G. L : « C’est une crainte qu’on peut avoir mais qui aujourd’hui n’existe pas. Nous sommes clairement dans un marché qui a maintenu une forte dynamique avec toujours beaucoup d’acheteurs et, globalement, un manque de biens à vendre. Qui plus est, les candidats à l’acquisition sont en meilleure position qu’ils étaient avant le confinement. L’épargne a augmenté. Les statistiques nationales montrent que les livrets A ont été remplis.
Les vendeurs peuvent donc se rassurer, les acheteurs sont bien là, prêts à se lancer, motivés également par des taux d’intérêt qui restent bas. Reste à savoir si la motivation sera toujours là à l’automne prochain avec les doutes qui planent sur l’activité économique et les craintes légitimes de pertes d’emplois ».
DLH : On peut donc encore dire que la pierre est une valeur refuge ?

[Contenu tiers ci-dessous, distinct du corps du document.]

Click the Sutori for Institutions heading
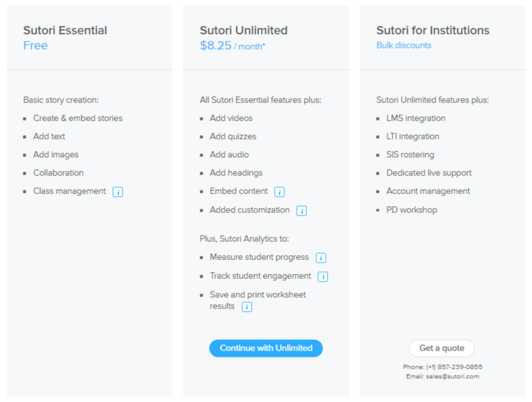The height and width of the screenshot is (402, 532). coord(433,30)
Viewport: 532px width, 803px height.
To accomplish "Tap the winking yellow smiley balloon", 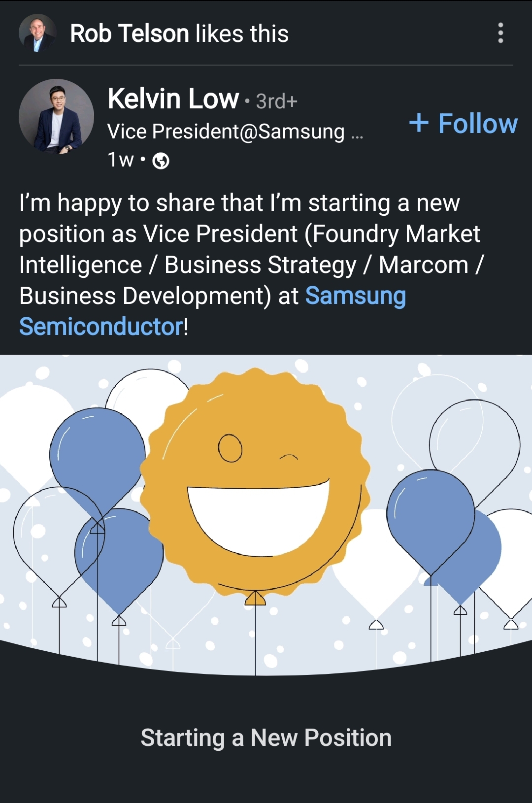I will (255, 473).
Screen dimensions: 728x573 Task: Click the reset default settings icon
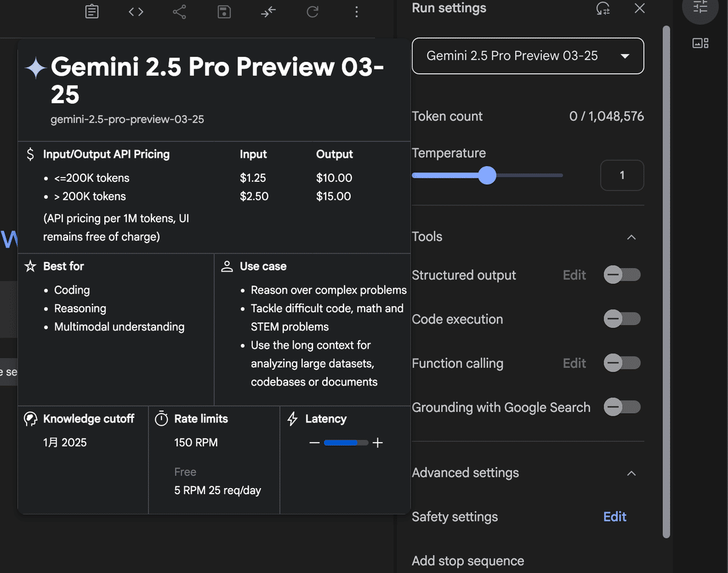(x=603, y=8)
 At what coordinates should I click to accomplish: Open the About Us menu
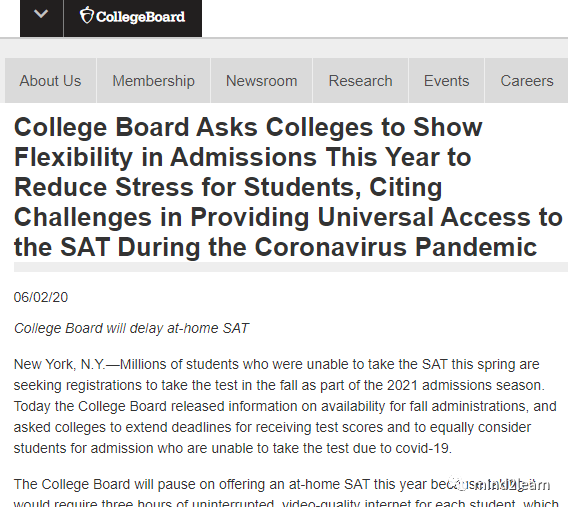50,81
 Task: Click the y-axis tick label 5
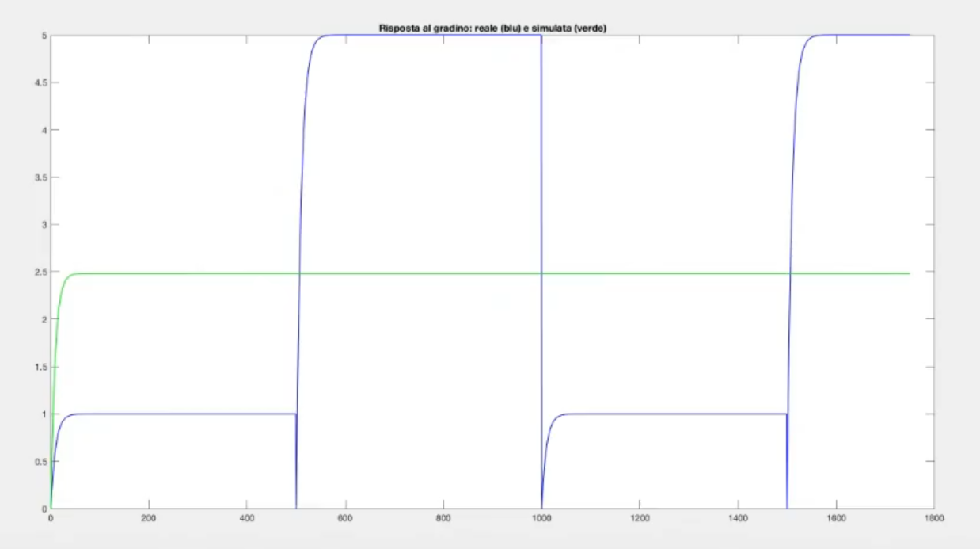44,35
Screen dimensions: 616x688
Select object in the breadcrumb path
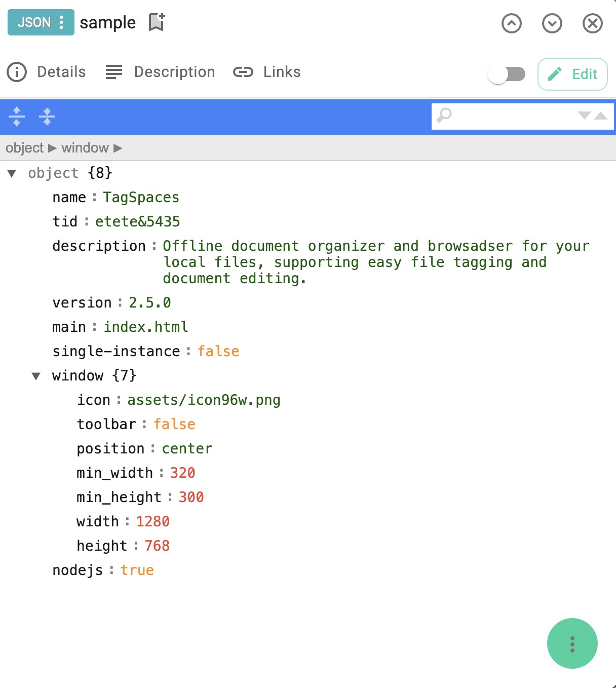click(x=24, y=147)
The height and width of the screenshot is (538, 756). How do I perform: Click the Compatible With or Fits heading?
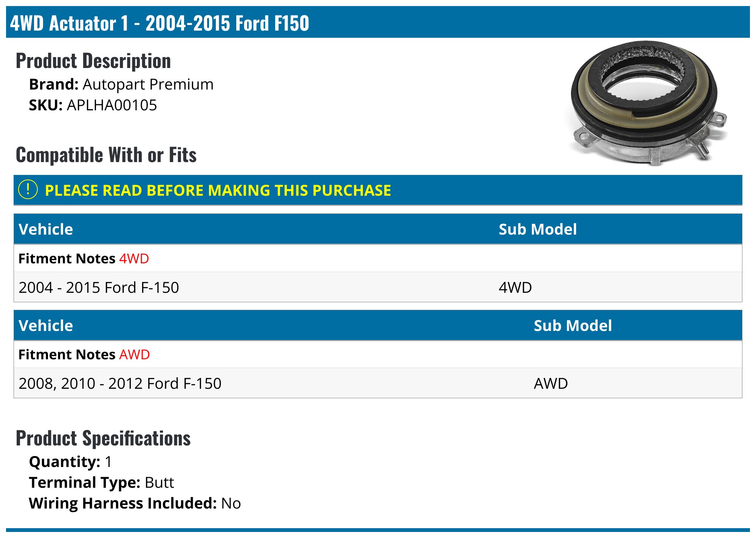click(x=106, y=155)
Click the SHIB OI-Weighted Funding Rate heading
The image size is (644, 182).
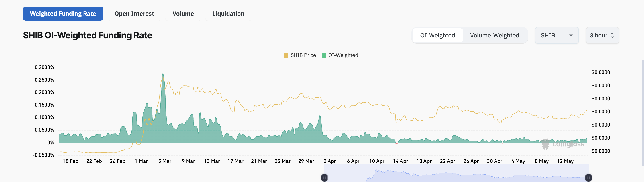coord(88,35)
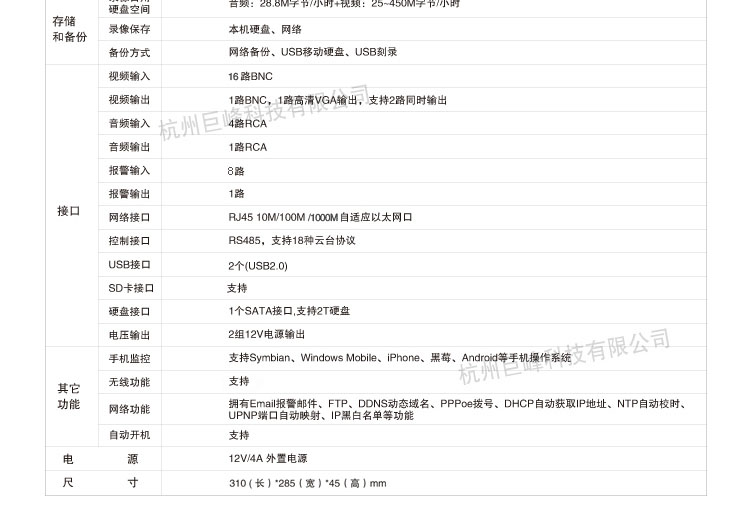Screen dimensions: 748x506
Task: Click the 视频输入 row label
Action: click(129, 77)
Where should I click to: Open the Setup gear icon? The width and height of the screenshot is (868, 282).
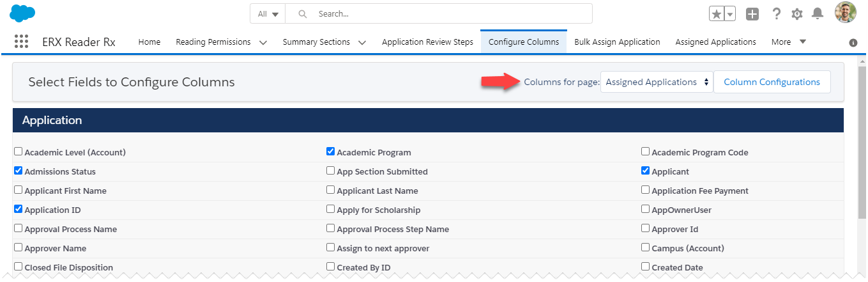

G. L : « La pierre est sans aucun doute une valeur refuge. Au-delà de ces candidats acquéreurs qui vont aller chercher des maisons avec jardins, des appartements avec balcons, on commence à voir un certain nombre de personnes, inquiets par les comportements de la Bourse, liquider contrats et placements financiers pour investir dans des biens tangibles comme l’immobilier. C’est un réflexe que l’on a constaté dans toutes les périodes de crise. Que ce soit en 2008, en 2013, il y a toujours eu une partie de nos concitoyens qui ont décidé de réduire leur patrimoine financier pour le convertir vers l’immobilier ».
DLH : Comment se comportent les ventes de l’ancien sur la métropole dijonnaise ?
G. L : « Comme je vous l’indiquais précédemment, les ventes sont dynamiques. Sur la région, les prix ne sont pas exorbitants comme on peut le constater dans d’autres grandes capitales régionales. A Dijon, les prix restent encore très accessibles. Aujourd’hui, nous finissons de régulariser les actes qui n’ont pas pu l’être pendant la période de confinement. Beaucoup de nouveaux compromis arrivent dans nos études. Beaucoup de dossiers se signent. Pour l’instant, les prix n’ont pas bougé. On constate même chez certains vendeurs des velléités d’obtenir des prix un peu plus élevé du fait de la rareté du nombre de biens. En tout état de cause, aucun signe de baisse des prix dans un marché que je qualifierai de solide et actif ».
DLH : Et le neuf ?
G. L : « Pour le neuf, les choses vont plutôt bien également. Ce sont les retours dont on dispose aujourd’hui ».
DLH : D’une manière générale, sur la métropole, les offres sont-elles supérieures aux demandes ?
G. L : « Non, aujourd’hui, il n’y a pas suffisamment de biens à vendre. C’est une vraie difficulté. Si j’avais un message à lancer en direction de vendeurs frileux, je leur dirais : « Allez y. Mettez votre bien en vente. Les acquéreurs sont là. Le marché ne se rééquilibrera qu’à la condition d’augmenter les biens à la vente ».
DLH : Quelles sont vos prévisions pour les mois qui viennent ? Quelles seront les tendances des taux et des prix de l’immobilier ?
G. L : « Pour les taux, on nous annonçait une augmentation sur l’année en cours mais les besoins de financement et de refinancement des activités vont maintenir les taux à un niveau très bas tout au long de l’année. Certes, il y a eu une très légère remontée mais pas à des niveaux suffisamment significatifs pour impacter le pouvoir d’achat immobilier. Dans l’absolu, ce pouvoir d’achat, par rapport à l’endettement, ne va donc pas bouger. Le vrai point d’interrogation, c’est l’étendue des faillites d’entreprises. Les mesures de chômage partiel sont de nature à rassurer les particuliers qui voient s’éloigner, par la même occasion, le spectre des licenciements. Le niveau de confiance est, semble-t-il, suffisant pour maintenir une activité immobilière saine ».